If you are worried about gravity numbers you can fix that too. If you are under/over by a few points you did really well. No casual homebrewer is going to hit the numbers every single time and are lucky if they do at all.

If you want to bump up your OG without messing with the recipe you can add some light malt extract, sugar, molasses, etc. You want fermentable sugars.

If you are worried about flavors and characteristics of the beer you can increase your grain bill by 10% and keep your target volume the same.

I don’t know if this answers some of your questions but this is what comes to mind when I think of mash, volumes, and gravity readings.

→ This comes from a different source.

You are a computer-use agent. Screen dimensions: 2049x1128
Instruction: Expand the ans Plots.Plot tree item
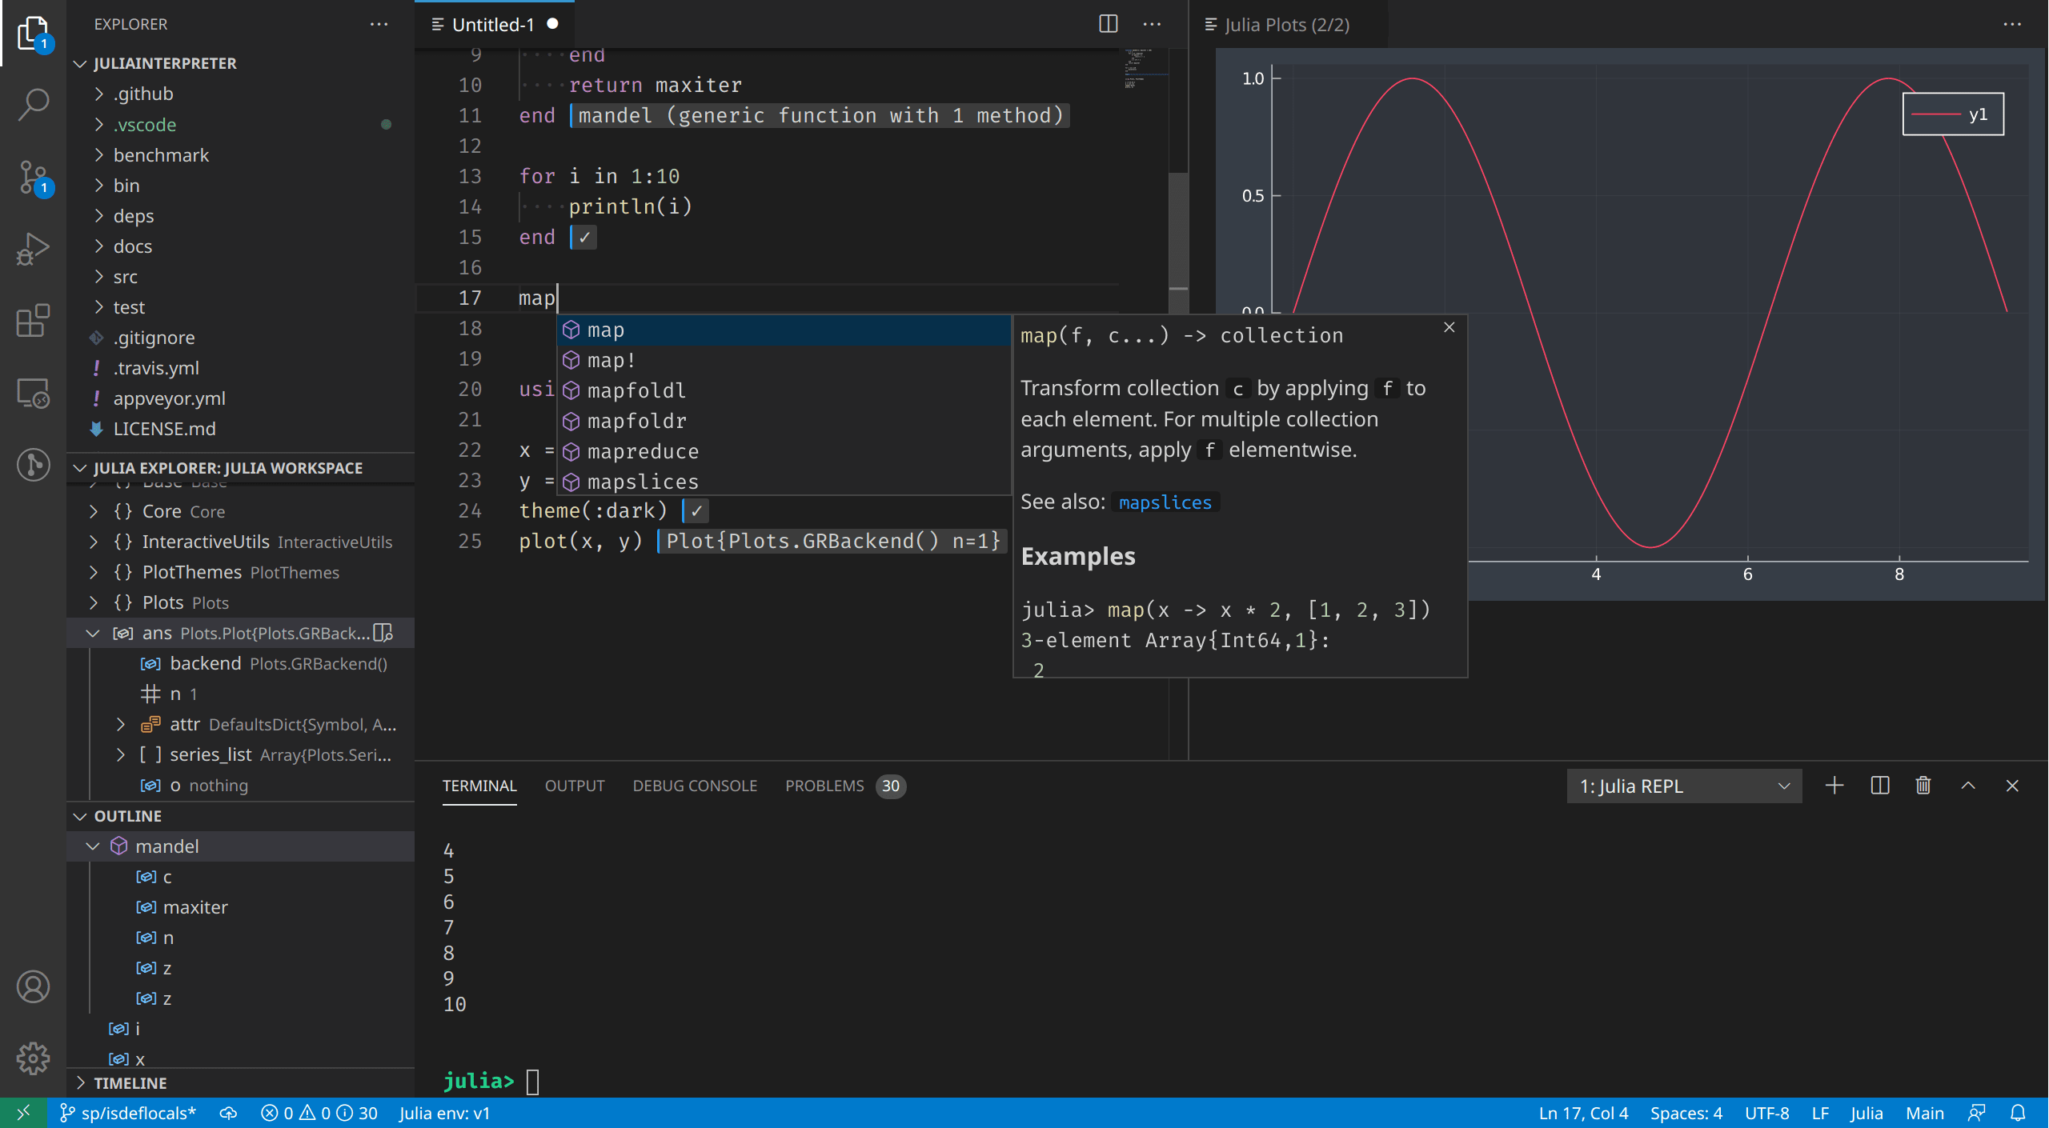(x=86, y=632)
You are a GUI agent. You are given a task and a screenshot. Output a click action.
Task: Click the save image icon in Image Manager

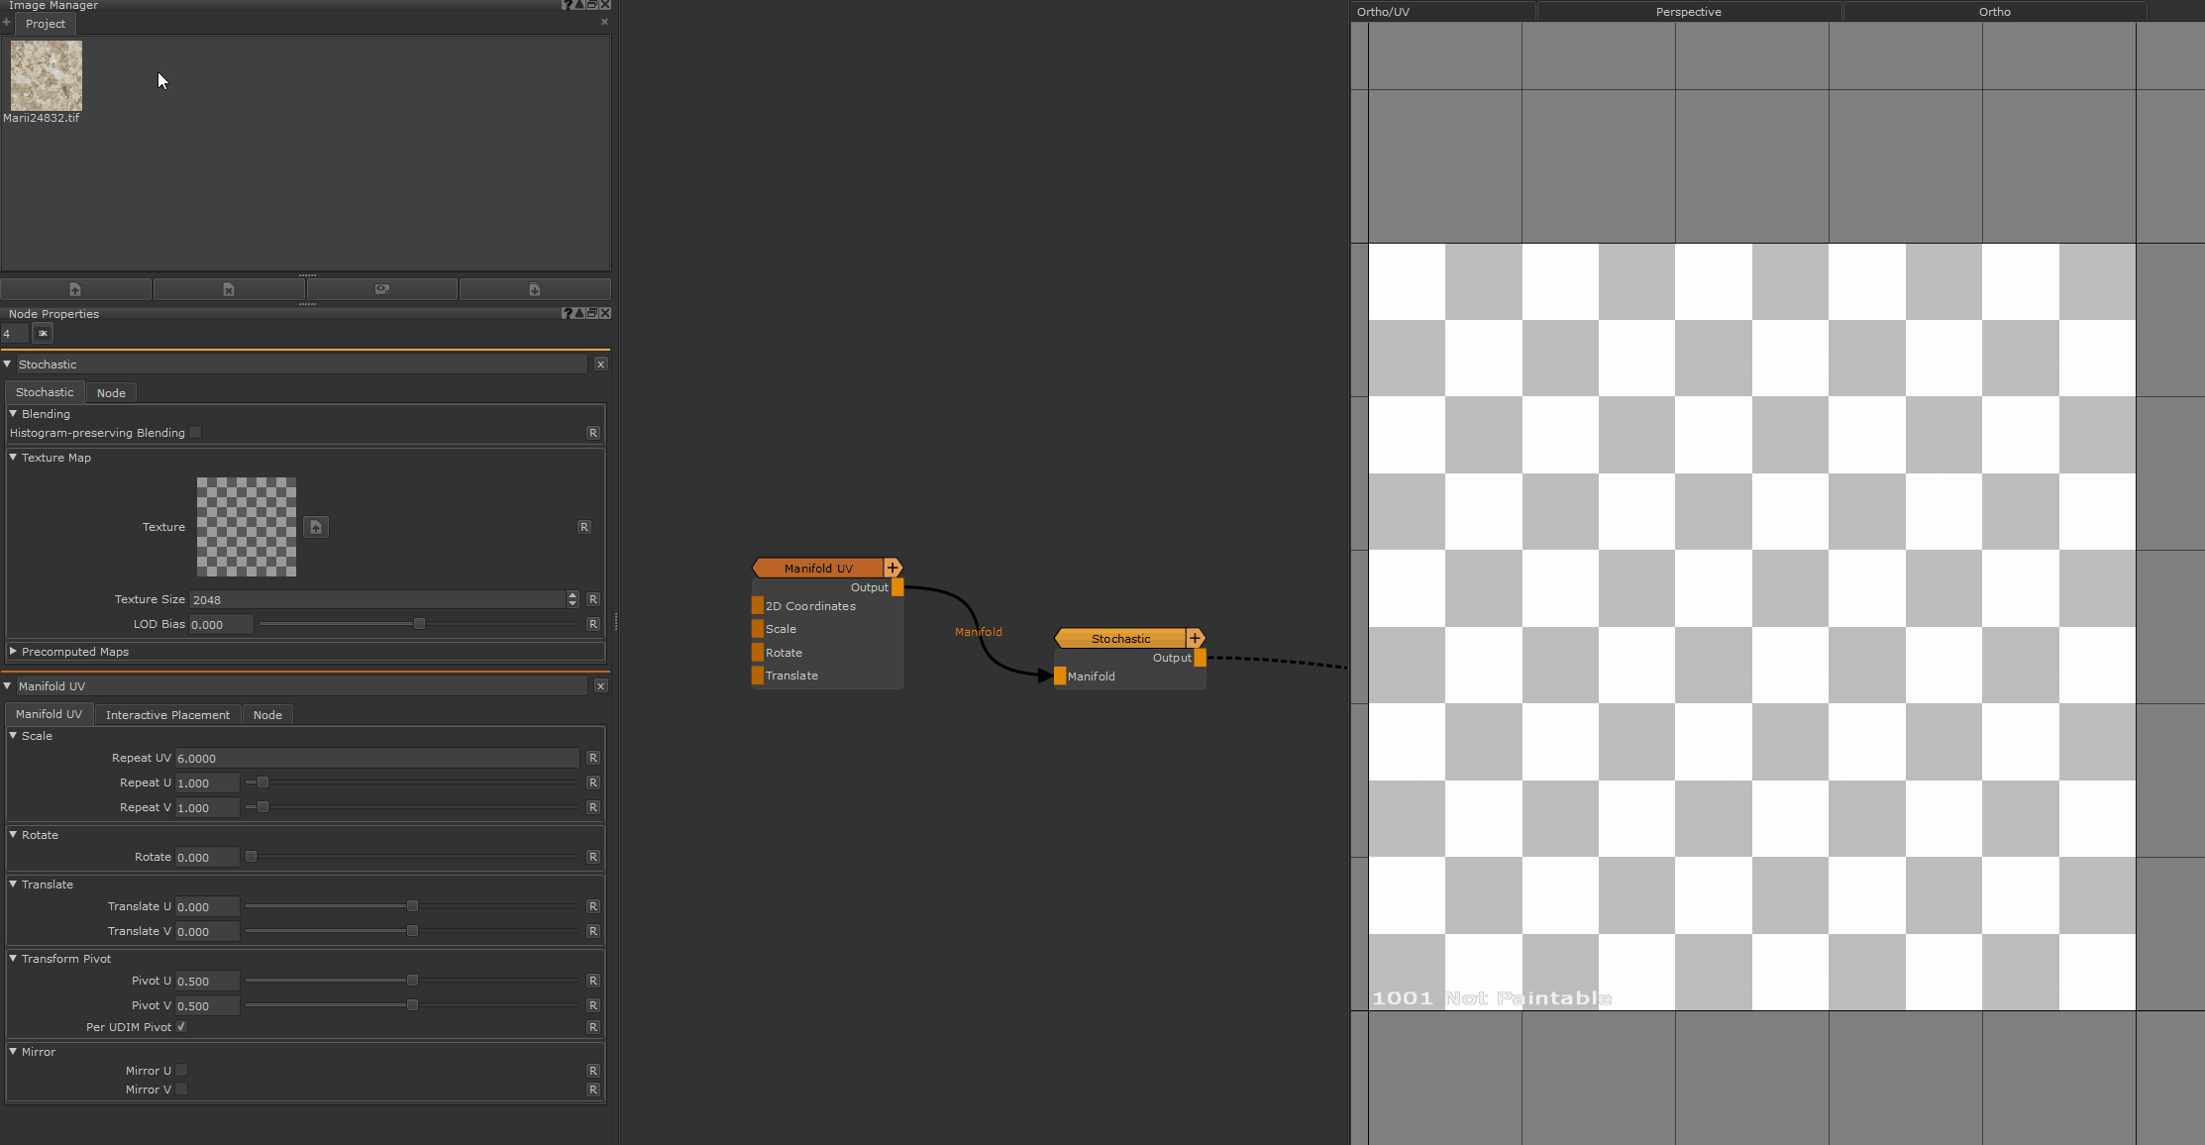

I assume you are asking about extra wort volume because you are going to “fly” sparge? I prefer batch sparging because it completely eliminates this problem. How? Mash in with what ever amount of water you want, then run off the entire volume into your kettle. Measure the wort and subtract this from your desired pre-boil target volume. Add the difference back to the mash. When you run this off you will get exactly that amount back out because your grain is already wet and the dead space is already accounted for. Much simpler and much faster than any other sparge method. NO trial and error, just the perfect volume every time.

That is interesting Duxx. That certainly sounds easy.

Do you still hit your desired OG that way?

[quote=“soggycd”]I appreciate your input uberculture and nighthawk,

but is this really all the community has to say?

Either do not worry too much about it or just let the computer tell you what to do (which are almost the same thing)? With as much all grain homebrewing that occurs everyday surely someone has a simple, reasonable explanation for accounting for excess wort in all grain brews and how it affects gravity?

Software is handy in practice, and I do like the idea of implementing it into my brew routine, but I also like to understand the theory.[/quote]

What do you want to know?

In a perfect world of fly sparging, you sparge until you have extracted the sugar down to a gravity of ~1.010. To avoid tannin extraction IIRC.

With either batch or fly sparging, one has to find the balance between leaving to much sugar behind, and having to boil 2-3 hours to get the volume down. That is where finding “YOUR” efficiency number comes in to play. And using the appropriate amount of grain to match “YOUR” system.

How does to much wort effect the gravity? It depends on “YOUR” systems effecency. If the recipe is designed for 65% and you get 75%, you could possible have 1g more wort and still have the same gravity as the recipe. Or, your gravity could be 10% higher at the same volume of the recipe.